WHAT TO WORK ON :: All lines below are to be transcribed exactly.

EXERCISE MATERIAL ::
○ ○ ○ ○ ○ ○ ○

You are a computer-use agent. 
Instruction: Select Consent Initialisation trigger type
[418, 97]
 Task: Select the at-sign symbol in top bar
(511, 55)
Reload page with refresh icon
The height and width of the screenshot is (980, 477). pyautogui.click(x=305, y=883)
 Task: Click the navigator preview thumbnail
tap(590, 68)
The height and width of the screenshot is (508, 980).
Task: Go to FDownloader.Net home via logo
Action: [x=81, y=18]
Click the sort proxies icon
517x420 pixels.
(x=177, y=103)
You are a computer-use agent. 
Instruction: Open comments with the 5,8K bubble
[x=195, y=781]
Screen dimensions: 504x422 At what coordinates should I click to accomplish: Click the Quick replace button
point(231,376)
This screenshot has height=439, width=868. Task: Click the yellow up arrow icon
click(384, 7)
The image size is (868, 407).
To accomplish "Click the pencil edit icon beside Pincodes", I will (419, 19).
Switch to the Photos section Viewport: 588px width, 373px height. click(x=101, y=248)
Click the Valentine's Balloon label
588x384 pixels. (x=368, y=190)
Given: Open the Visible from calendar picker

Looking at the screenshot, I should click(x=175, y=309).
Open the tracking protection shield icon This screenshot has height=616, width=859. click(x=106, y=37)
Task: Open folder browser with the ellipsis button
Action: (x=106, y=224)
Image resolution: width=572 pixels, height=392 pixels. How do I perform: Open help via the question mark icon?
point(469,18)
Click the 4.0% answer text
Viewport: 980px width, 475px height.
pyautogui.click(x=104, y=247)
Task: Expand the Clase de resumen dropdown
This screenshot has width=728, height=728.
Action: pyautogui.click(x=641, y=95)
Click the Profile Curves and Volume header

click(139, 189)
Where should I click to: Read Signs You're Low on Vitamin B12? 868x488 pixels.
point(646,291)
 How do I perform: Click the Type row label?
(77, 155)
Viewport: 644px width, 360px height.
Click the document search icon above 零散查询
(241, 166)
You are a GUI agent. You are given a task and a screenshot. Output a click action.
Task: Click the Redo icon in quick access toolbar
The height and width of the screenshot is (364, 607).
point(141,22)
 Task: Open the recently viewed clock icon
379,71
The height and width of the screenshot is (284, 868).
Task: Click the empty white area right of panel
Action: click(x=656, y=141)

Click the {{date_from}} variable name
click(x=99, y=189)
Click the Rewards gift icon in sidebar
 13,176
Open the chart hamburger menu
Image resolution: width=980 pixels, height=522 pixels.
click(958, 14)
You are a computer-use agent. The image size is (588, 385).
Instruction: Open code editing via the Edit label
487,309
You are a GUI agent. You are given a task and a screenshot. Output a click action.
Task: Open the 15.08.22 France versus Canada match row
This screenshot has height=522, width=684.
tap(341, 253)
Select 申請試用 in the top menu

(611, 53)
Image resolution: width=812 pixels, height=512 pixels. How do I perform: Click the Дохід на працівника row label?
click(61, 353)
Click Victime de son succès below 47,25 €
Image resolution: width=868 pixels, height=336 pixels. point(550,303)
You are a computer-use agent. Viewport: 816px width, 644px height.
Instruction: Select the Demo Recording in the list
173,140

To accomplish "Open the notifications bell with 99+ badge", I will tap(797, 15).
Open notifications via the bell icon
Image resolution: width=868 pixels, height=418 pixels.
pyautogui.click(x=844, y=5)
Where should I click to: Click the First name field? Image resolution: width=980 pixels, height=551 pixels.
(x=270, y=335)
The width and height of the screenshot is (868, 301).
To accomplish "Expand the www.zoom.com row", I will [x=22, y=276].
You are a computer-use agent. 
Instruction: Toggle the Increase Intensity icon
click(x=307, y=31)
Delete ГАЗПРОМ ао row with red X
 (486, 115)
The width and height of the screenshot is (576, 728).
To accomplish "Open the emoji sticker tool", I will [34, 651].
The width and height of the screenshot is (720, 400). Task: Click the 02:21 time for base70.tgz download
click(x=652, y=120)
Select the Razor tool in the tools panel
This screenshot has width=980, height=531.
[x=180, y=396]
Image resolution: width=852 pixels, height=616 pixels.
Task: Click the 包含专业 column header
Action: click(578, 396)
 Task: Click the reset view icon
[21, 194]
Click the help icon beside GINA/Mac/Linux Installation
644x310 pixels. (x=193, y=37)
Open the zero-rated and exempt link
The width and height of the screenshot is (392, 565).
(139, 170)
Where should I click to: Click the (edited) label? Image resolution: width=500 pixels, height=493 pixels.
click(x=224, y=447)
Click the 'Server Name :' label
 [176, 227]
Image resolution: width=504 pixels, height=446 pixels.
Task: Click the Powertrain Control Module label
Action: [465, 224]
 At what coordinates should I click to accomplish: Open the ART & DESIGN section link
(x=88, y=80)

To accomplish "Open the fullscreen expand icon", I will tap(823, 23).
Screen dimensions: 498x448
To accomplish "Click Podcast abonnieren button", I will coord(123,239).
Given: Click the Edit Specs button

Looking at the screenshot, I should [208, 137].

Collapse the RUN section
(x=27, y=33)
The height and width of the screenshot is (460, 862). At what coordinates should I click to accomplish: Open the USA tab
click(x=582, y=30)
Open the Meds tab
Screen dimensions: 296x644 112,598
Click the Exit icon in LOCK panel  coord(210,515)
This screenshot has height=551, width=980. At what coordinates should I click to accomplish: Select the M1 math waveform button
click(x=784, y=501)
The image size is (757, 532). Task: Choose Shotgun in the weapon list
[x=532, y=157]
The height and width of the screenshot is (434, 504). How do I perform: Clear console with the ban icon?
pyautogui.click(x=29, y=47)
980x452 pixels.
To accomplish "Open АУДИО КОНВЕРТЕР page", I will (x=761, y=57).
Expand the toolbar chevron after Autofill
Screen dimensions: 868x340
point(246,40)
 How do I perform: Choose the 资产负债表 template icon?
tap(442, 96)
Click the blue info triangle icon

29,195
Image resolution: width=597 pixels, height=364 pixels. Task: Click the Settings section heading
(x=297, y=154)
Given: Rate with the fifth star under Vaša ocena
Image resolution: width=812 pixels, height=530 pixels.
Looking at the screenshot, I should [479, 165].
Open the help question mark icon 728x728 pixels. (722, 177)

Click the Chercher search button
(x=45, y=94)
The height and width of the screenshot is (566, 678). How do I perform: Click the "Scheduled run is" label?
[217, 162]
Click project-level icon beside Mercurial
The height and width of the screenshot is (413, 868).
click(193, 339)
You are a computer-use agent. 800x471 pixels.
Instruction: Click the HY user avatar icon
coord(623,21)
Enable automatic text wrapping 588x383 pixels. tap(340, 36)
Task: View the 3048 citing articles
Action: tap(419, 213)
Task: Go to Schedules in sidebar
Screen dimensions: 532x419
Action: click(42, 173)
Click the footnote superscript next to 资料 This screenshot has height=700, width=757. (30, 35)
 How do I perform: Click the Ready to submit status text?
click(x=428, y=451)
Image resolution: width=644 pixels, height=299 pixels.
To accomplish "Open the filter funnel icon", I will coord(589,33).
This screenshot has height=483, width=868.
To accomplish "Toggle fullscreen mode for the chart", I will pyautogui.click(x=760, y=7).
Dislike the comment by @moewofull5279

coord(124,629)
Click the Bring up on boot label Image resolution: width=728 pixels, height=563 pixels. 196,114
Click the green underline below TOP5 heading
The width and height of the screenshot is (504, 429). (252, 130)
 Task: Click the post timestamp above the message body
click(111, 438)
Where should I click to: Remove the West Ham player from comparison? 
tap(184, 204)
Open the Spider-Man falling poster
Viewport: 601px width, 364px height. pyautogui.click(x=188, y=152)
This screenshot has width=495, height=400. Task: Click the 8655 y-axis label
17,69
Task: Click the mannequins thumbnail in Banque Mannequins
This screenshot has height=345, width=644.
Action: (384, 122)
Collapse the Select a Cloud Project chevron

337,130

○ ○ ○ ○ ○ ○ ○

RESULT FOR THIS TASK ::
You are a computer-use agent. 
Instruction: Select Consent Initialisation trigger type
[418, 97]
 Task: Select the at-sign symbol in top bar
(511, 55)
Reload page with refresh icon
The height and width of the screenshot is (980, 477). pyautogui.click(x=305, y=883)
 Task: Click the navigator preview thumbnail
tap(590, 68)
The height and width of the screenshot is (508, 980).
Task: Go to FDownloader.Net home via logo
Action: [x=81, y=18]
Click the sort proxies icon
517x420 pixels.
(x=177, y=103)
You are a computer-use agent. 
Instruction: Open comments with the 5,8K bubble
[x=195, y=781]
Screen dimensions: 504x422 At what coordinates should I click to accomplish: Click the Quick replace button
point(231,376)
This screenshot has height=439, width=868. Task: Click the yellow up arrow icon
click(384, 7)
The image size is (868, 407).
To accomplish "Click the pencil edit icon beside Pincodes", I will (419, 19).
Switch to the Photos section Viewport: 588px width, 373px height. click(x=101, y=248)
Click the Valentine's Balloon label
588x384 pixels. (x=368, y=190)
Given: Open the Visible from calendar picker

Looking at the screenshot, I should click(x=175, y=309).
Open the tracking protection shield icon This screenshot has height=616, width=859. click(x=106, y=37)
Task: Open folder browser with the ellipsis button
Action: (x=106, y=224)
Image resolution: width=572 pixels, height=392 pixels. How do I perform: Open help via the question mark icon?
point(469,18)
Click the 4.0% answer text
Viewport: 980px width, 475px height.
pyautogui.click(x=104, y=247)
Task: Expand the Clase de resumen dropdown
This screenshot has width=728, height=728.
Action: pyautogui.click(x=641, y=95)
Click the Profile Curves and Volume header

click(139, 189)
Where should I click to: Read Signs You're Low on Vitamin B12? 868x488 pixels.
point(646,291)
 How do I perform: Click the Type row label?
(77, 155)
Viewport: 644px width, 360px height.
Click the document search icon above 零散查询
(241, 166)
You are a GUI agent. You are given a task and a screenshot. Output a click action.
Task: Click the Redo icon in quick access toolbar
The height and width of the screenshot is (364, 607).
point(141,22)
 Task: Open the recently viewed clock icon
379,71
The height and width of the screenshot is (284, 868).
Task: Click the empty white area right of panel
Action: click(x=656, y=141)

Click the {{date_from}} variable name
click(x=99, y=189)
Click the Rewards gift icon in sidebar
 13,176
Open the chart hamburger menu
Image resolution: width=980 pixels, height=522 pixels.
click(958, 14)
You are a computer-use agent. The image size is (588, 385).
Instruction: Open code editing via the Edit label
487,309
You are a GUI agent. You are given a task and a screenshot. Output a click action.
Task: Open the 15.08.22 France versus Canada match row
This screenshot has height=522, width=684.
tap(341, 253)
Select 申請試用 in the top menu

(611, 53)
Image resolution: width=812 pixels, height=512 pixels. How do I perform: Click the Дохід на працівника row label?
click(61, 353)
Click Victime de son succès below 47,25 €
Image resolution: width=868 pixels, height=336 pixels. point(550,303)
You are a computer-use agent. Viewport: 816px width, 644px height.
Instruction: Select the Demo Recording in the list
173,140

To accomplish "Open the notifications bell with 99+ badge", I will tap(797, 15).
Open notifications via the bell icon
Image resolution: width=868 pixels, height=418 pixels.
pyautogui.click(x=844, y=5)
Where should I click to: Click the First name field? Image resolution: width=980 pixels, height=551 pixels.
(x=270, y=335)
The width and height of the screenshot is (868, 301).
To accomplish "Expand the www.zoom.com row", I will [x=22, y=276].
You are a computer-use agent. 
Instruction: Toggle the Increase Intensity icon
click(x=307, y=31)
Delete ГАЗПРОМ ао row with red X
 (486, 115)
The width and height of the screenshot is (576, 728).
To accomplish "Open the emoji sticker tool", I will [34, 651].
The width and height of the screenshot is (720, 400). Task: Click the 02:21 time for base70.tgz download
click(x=652, y=120)
Select the Razor tool in the tools panel
This screenshot has width=980, height=531.
[x=180, y=396]
Image resolution: width=852 pixels, height=616 pixels.
Task: Click the 包含专业 column header
Action: click(578, 396)
 Task: Click the reset view icon
[21, 194]
Click the help icon beside GINA/Mac/Linux Installation
644x310 pixels. (x=193, y=37)
Open the zero-rated and exempt link
The width and height of the screenshot is (392, 565).
(139, 170)
Where should I click to: Click the (edited) label? Image resolution: width=500 pixels, height=493 pixels.
click(x=224, y=447)
Click the 'Server Name :' label
 [176, 227]
Image resolution: width=504 pixels, height=446 pixels.
Task: Click the Powertrain Control Module label
Action: [465, 224]
 At what coordinates should I click to accomplish: Open the ART & DESIGN section link
(x=88, y=80)

To accomplish "Open the fullscreen expand icon", I will tap(823, 23).
Screen dimensions: 498x448
To accomplish "Click Podcast abonnieren button", I will coord(123,239).
Given: Click the Edit Specs button

Looking at the screenshot, I should [208, 137].

Collapse the RUN section
(x=27, y=33)
The height and width of the screenshot is (460, 862). At what coordinates should I click to accomplish: Open the USA tab
click(x=582, y=30)
Open the Meds tab
Screen dimensions: 296x644 112,598
Click the Exit icon in LOCK panel  coord(210,515)
This screenshot has height=551, width=980. At what coordinates should I click to accomplish: Select the M1 math waveform button
click(x=784, y=501)
The image size is (757, 532). Task: Choose Shotgun in the weapon list
[x=532, y=157]
The height and width of the screenshot is (434, 504). How do I perform: Clear console with the ban icon?
pyautogui.click(x=29, y=47)
980x452 pixels.
To accomplish "Open АУДИО КОНВЕРТЕР page", I will (x=761, y=57).
Expand the toolbar chevron after Autofill
Screen dimensions: 868x340
point(246,40)
 How do I perform: Choose the 资产负债表 template icon?
tap(442, 96)
Click the blue info triangle icon

29,195
Image resolution: width=597 pixels, height=364 pixels. Task: Click the Settings section heading
(x=297, y=154)
Given: Rate with the fifth star under Vaša ocena
Image resolution: width=812 pixels, height=530 pixels.
Looking at the screenshot, I should [479, 165].
Open the help question mark icon 728x728 pixels. (722, 177)

Click the Chercher search button
(x=45, y=94)
The height and width of the screenshot is (566, 678). How do I perform: Click the "Scheduled run is" label?
[217, 162]
Click project-level icon beside Mercurial
The height and width of the screenshot is (413, 868).
click(193, 339)
You are a computer-use agent. 800x471 pixels.
Instruction: Click the HY user avatar icon
coord(623,21)
Enable automatic text wrapping 588x383 pixels. tap(340, 36)
Task: View the 3048 citing articles
Action: tap(419, 213)
Task: Go to Schedules in sidebar
Screen dimensions: 532x419
Action: click(42, 173)
Click the footnote superscript next to 资料 This screenshot has height=700, width=757. (30, 35)
 How do I perform: Click the Ready to submit status text?
click(x=428, y=451)
Image resolution: width=644 pixels, height=299 pixels.
To accomplish "Open the filter funnel icon", I will coord(589,33).
This screenshot has height=483, width=868.
To accomplish "Toggle fullscreen mode for the chart", I will pyautogui.click(x=760, y=7).
Dislike the comment by @moewofull5279

coord(124,629)
Click the Bring up on boot label Image resolution: width=728 pixels, height=563 pixels. 196,114
Click the green underline below TOP5 heading
The width and height of the screenshot is (504, 429). (252, 130)
 Task: Click the post timestamp above the message body
click(111, 438)
Where should I click to: Remove the West Ham player from comparison? 
tap(184, 204)
Open the Spider-Man falling poster
Viewport: 601px width, 364px height. pyautogui.click(x=188, y=152)
This screenshot has width=495, height=400. Task: Click the 8655 y-axis label
17,69
Task: Click the mannequins thumbnail in Banque Mannequins
This screenshot has height=345, width=644.
Action: (384, 122)
Collapse the Select a Cloud Project chevron

337,130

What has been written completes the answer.